Verwaltungsgerichtshof
17.10.2017
Ro 2015/15/0040
Der für die begünstigte Besteuerung für nicht entnommene Gewinne maßgebende Eigenkapitalanstieg ermittelt sich aus dem laufenden Gewinn des Wirtschaftsjahres zuzüglich betriebsnotwendiger Einlagen und abzüglich der Entnahmen. Nach Paragraph 4, Absatz eins, EStG 1988 sind Entnahmen alle nicht betrieblich veranlassten Abgänge von Werten (z.B. von Bargeld, Waren, Erzeugnissen und anderen Wirtschaftsgütern des Umlaufvermögens, von Leistungen, von Wirtschaftsgütern des Anlagevermögens oder von Nutzungen solcher Wirtschaftsgüter).
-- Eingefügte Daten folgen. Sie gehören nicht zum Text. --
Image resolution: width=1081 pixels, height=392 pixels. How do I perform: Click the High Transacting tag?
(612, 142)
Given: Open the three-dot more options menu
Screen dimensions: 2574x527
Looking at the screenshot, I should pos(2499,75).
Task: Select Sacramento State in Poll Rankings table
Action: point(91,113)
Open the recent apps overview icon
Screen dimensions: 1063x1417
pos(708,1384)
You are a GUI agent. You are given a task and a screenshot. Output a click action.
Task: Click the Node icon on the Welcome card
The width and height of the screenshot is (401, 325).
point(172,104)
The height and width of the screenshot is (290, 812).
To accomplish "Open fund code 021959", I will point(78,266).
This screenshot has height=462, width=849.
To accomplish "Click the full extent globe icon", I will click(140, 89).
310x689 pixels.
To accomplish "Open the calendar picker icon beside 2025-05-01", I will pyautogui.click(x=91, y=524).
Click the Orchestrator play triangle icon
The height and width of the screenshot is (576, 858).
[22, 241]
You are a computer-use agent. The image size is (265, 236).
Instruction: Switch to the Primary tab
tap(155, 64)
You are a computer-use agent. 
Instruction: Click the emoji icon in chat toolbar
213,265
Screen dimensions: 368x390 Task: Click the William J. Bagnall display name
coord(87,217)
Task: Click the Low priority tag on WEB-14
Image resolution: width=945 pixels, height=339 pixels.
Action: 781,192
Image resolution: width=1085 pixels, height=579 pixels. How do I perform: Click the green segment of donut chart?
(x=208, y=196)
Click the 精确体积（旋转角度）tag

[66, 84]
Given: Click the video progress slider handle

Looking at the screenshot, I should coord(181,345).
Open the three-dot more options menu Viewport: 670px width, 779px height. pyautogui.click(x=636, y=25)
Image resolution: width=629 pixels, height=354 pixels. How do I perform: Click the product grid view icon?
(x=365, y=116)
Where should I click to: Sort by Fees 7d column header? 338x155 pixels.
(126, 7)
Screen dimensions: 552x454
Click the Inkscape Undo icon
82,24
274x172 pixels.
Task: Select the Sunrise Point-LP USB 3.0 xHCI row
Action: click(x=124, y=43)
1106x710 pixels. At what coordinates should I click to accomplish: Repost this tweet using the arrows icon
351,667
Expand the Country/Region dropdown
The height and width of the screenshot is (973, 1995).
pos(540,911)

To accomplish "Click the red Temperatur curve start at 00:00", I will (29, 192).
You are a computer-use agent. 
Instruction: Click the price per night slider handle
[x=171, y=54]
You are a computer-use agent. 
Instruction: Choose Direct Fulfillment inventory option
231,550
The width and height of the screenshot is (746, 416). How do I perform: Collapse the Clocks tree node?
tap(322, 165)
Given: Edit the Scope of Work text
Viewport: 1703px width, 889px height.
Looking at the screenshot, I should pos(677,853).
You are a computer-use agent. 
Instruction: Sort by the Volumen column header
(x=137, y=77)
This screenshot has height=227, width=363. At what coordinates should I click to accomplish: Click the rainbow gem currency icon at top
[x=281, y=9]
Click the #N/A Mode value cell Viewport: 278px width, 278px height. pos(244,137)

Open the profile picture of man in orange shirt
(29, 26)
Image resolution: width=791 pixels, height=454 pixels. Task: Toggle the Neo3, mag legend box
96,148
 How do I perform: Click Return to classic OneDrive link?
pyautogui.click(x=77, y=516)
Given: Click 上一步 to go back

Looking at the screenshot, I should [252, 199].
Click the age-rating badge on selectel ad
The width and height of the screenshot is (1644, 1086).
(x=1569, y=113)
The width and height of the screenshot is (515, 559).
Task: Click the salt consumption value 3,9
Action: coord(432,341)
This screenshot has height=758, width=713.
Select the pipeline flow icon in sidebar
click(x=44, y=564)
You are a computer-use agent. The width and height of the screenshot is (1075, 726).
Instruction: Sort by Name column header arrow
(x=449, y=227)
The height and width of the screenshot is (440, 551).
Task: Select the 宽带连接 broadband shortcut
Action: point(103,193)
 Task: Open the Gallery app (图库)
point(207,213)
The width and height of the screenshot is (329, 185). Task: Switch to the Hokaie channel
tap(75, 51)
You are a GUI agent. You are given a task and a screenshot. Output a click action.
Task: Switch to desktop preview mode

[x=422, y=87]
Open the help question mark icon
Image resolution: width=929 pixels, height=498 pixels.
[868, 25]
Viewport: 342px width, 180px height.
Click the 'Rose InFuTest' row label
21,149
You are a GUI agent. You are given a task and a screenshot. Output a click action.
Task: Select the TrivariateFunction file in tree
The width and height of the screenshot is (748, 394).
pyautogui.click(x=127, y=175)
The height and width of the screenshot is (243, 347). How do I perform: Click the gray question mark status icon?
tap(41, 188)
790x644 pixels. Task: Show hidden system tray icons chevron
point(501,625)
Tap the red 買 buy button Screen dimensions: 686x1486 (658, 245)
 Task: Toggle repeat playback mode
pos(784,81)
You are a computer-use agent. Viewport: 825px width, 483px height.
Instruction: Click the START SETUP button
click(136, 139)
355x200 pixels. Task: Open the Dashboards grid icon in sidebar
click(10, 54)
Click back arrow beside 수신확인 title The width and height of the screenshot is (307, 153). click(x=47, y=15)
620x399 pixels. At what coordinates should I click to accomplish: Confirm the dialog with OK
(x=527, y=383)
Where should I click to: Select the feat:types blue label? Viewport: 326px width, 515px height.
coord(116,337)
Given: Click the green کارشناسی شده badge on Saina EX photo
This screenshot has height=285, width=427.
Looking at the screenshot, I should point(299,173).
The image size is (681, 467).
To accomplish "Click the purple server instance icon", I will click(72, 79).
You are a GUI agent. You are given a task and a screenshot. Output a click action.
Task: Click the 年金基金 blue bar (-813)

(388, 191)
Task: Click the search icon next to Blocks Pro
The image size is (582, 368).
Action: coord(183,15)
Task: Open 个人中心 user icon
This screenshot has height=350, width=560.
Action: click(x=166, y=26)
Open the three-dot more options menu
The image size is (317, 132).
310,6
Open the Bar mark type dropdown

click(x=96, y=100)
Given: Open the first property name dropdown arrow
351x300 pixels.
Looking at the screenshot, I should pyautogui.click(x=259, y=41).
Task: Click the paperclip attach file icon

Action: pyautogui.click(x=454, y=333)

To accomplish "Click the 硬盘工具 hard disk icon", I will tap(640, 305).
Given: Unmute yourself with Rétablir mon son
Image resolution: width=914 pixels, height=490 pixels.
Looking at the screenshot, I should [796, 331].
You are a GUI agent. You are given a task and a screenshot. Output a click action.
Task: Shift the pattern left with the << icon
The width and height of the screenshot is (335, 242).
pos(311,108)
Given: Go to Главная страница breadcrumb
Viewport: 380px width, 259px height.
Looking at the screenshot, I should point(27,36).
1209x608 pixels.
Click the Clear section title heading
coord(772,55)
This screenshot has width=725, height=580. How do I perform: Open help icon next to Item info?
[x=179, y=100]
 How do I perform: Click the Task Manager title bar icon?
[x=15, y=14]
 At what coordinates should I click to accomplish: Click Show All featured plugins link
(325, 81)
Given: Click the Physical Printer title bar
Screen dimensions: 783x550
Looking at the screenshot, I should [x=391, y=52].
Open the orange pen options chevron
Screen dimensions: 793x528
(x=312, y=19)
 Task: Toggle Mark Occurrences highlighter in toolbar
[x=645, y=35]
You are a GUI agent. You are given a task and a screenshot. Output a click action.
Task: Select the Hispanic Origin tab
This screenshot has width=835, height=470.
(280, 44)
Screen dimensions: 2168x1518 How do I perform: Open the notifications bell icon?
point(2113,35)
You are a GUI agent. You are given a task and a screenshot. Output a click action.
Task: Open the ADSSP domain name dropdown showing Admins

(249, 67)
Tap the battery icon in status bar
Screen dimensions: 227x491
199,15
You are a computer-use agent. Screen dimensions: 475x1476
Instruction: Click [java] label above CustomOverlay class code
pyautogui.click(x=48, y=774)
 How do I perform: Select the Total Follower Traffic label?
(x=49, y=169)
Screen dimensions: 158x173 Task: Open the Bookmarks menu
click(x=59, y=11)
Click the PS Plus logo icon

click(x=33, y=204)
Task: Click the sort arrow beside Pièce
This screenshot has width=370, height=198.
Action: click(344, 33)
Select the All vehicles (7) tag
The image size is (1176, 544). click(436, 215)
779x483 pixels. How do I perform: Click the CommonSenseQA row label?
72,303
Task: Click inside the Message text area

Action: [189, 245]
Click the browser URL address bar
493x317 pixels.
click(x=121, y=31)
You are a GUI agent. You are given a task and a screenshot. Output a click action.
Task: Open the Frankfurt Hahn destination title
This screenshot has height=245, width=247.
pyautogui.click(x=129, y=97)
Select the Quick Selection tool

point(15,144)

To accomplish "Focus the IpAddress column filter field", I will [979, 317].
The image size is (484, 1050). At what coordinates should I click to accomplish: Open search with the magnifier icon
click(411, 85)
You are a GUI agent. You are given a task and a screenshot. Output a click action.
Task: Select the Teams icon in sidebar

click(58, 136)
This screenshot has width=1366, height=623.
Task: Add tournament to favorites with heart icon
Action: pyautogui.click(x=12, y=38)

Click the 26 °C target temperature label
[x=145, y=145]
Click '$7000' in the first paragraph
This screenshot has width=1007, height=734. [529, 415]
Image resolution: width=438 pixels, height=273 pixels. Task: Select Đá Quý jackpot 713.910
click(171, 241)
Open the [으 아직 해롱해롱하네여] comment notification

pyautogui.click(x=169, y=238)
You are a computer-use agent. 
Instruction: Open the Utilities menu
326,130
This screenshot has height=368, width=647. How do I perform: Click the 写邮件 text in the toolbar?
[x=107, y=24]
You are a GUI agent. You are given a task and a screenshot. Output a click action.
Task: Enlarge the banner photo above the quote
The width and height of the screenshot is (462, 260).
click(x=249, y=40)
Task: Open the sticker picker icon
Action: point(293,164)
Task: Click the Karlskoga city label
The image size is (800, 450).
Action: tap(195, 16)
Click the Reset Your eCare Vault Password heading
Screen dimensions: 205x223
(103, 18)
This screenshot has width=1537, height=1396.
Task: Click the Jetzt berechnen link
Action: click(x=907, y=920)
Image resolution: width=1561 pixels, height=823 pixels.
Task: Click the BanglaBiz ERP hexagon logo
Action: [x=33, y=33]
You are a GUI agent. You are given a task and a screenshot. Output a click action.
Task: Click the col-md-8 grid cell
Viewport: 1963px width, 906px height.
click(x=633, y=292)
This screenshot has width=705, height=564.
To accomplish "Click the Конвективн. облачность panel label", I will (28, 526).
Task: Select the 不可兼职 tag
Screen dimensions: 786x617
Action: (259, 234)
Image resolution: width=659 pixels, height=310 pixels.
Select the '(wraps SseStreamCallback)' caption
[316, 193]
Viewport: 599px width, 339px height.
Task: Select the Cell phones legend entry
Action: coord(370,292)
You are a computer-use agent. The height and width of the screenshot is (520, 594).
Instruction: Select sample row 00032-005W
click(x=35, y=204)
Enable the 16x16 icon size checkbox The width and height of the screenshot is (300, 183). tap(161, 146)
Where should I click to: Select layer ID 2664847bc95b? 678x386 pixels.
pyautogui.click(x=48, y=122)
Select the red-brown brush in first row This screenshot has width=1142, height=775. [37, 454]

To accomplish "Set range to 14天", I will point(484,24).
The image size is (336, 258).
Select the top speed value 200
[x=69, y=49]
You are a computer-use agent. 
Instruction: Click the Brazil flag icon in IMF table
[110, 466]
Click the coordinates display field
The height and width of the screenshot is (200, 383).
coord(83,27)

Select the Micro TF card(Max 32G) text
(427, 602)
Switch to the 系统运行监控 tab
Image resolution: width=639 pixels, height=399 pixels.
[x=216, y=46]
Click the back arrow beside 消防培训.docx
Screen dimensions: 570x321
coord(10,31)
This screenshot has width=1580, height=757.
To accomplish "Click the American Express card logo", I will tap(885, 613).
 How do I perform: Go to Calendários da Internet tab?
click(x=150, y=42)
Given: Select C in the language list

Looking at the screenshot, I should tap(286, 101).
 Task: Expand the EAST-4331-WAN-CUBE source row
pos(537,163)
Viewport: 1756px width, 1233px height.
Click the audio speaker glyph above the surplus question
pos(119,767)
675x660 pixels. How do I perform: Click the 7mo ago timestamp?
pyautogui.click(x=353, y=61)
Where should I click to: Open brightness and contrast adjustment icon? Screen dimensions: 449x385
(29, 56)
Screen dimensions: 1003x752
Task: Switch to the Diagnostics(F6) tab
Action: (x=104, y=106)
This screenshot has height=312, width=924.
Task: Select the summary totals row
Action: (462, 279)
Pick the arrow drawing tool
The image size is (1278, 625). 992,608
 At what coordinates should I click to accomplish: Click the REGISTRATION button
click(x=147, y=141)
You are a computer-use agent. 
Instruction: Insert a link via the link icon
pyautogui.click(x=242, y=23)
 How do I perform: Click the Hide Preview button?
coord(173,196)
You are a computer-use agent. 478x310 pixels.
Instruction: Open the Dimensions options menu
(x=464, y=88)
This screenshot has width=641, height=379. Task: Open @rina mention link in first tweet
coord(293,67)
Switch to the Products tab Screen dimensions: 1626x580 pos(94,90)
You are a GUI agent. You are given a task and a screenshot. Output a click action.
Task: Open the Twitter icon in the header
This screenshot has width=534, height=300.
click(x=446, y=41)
Die in Paragraph 11 a, EStG 1988 ausdrücklich angeführte Bestimmung des Paragraph 4, Absatz eins, EStG 1988 stellt nicht darauf ab, ob die dort angesprochenen Werte einem "Dritten zugeordnet" werden, sondern lediglich darauf, ob das Wirtschaftsgut dem konkreten Betrieb vergleiche VwGH 14.9.2017, Ra 2016/15/0037) entzogen wird. Die Entnahme von Betriebsvermögen setzt ein tatsächliches, nach außen in Erscheinung tretendes Verhalten des Abgabepflichtigen voraus vergleiche VwGH vom 7. August 2001, 96/14/0150).